Howard was renowned for his kindness and sense of fun and curiosity. For one example, visitors to Howard's laboratory would inevitably be offered a ride in the rotating room, which contained a sturdy seat into which a willing visitor would be strapped with aircraft-type seatbelts. The seat was on one wall of the room, giving the occupant a view of the rest of the room, consisting of conventional furniture including a coffee table with (at one stage) a Time magazine with Mikhail Gorbachev's photograph on the cover resting on it, a light fitting hanging from the ceiling, a window on the left wall giving a view of a photograph of a natural scene, and the closed entrance door on the right wall. Although the seat could be rotated in the x-y plane (i.e., potentially rolling the occupant around his or her line of sight), the room itself was rotated, giving the same visual consequences as if the occupant had been rolled. Many occupants perceived themselves to be rolling, a phenomenon known as vection.

For another example, while at York he and his wife, Toni, held annual parties at their house for all members of CVR and for anyone else who wanted to attend. The house and yard were filled with puzzles and toys for all guests to enjoy.

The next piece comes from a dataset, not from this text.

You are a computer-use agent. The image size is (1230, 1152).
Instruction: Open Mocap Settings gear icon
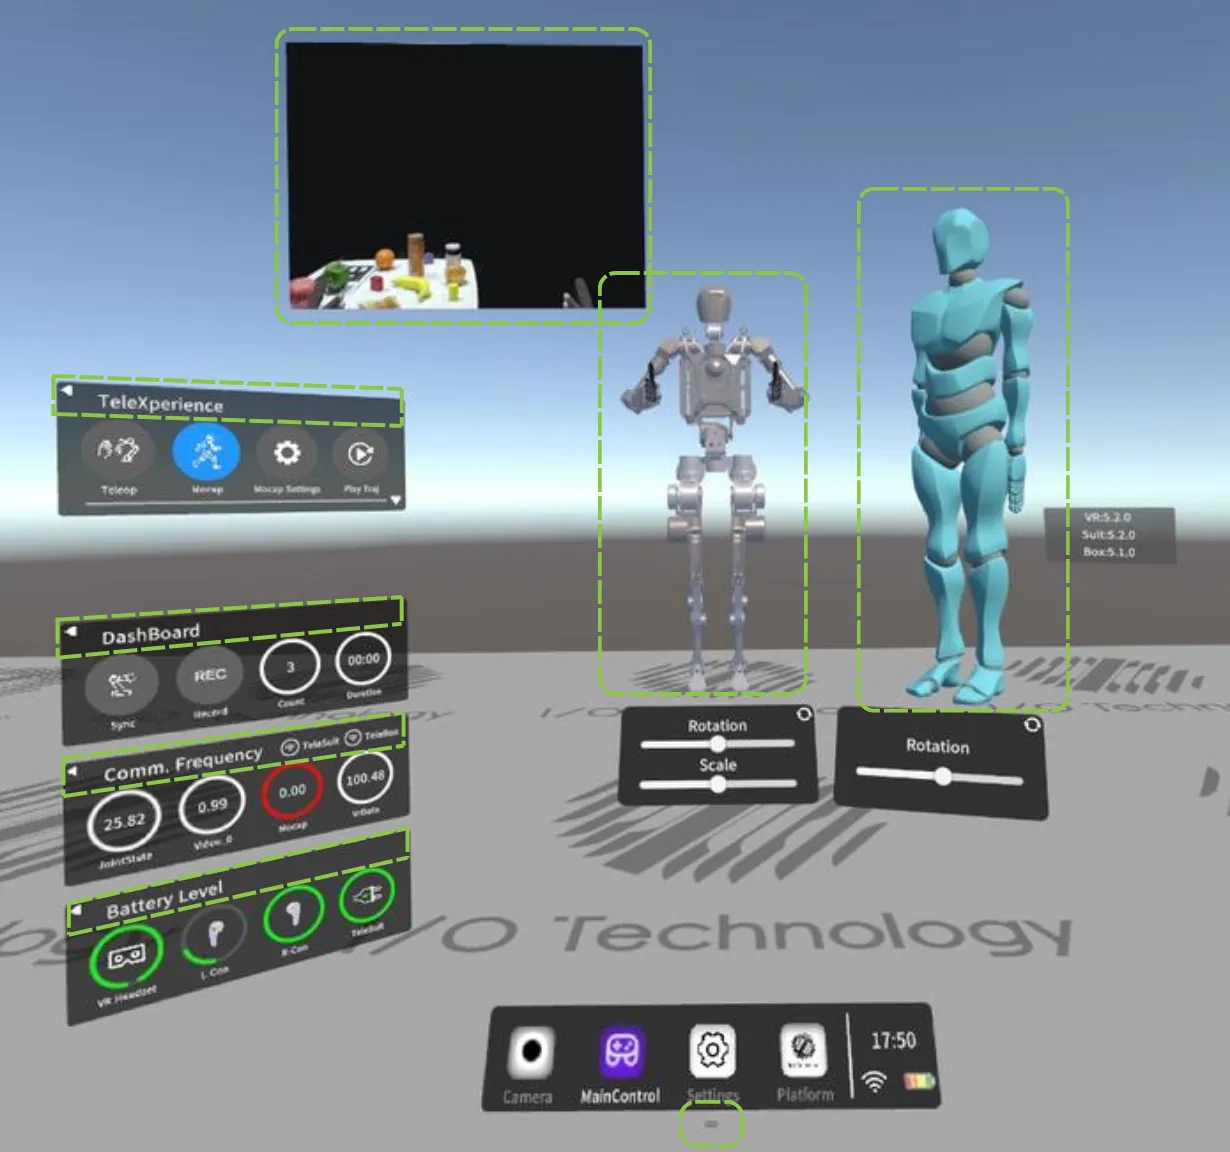(287, 454)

Outside toys included a zip-line that took riders for an exhilarating ride down through the yard and into trees, and something like an extremely sturdy rotary clothes line with a parachute harness on one arm and a rope on the other. A rider got into the harness and someone else grabbed the rope and ran around the central axis of the device, tugging the rider faster and faster until they were nearly horizontal to the ground because of centrifugal force. One of many experiences of the rider was that they were stationary and the visual world was rotating.

==Published works==
Apart from more than 100 papers in international refereed journals,
Howard also published eight influential books:
- Howard, I. P., & Templeton, W. B. (1966). Human spatial orientation. London: Wiley.
- Howard, I. P. (1982). Human visual orientation. Chichester: John Wiley & Sons.
- Howard, I. P., & Rogers, B. J. (1995). Binocular vision and stereopsis. New York: Oxford University Press.
- Howard, I. P. (2002). Seeing in depth. Vol. 1 Basic mechanisms. Thornhill, Ontario, Canada: I Porteous. 659 pages.
- Howard, I. P., & Rogers, B. J. (2002). Seeing in depth. Vol. 2 Depth perception. Thornhill, Ontario, Canada: I Porteous.
- Howard, I. P. (2012). Perceiving in depth. Volume 1, Basic mechanisms. Oxford: Oxford University Press.
- Howard, I. P., & Rogers, B. J. (2012). Perceiving in depth. Volume 2, Stereoscopic vision. Oxford: Oxford University Press.
- Howard, I. P. (2012). Perceiving in depth. Volume 3, Other mechanisms of depth perception. Oxford: Oxford University Press.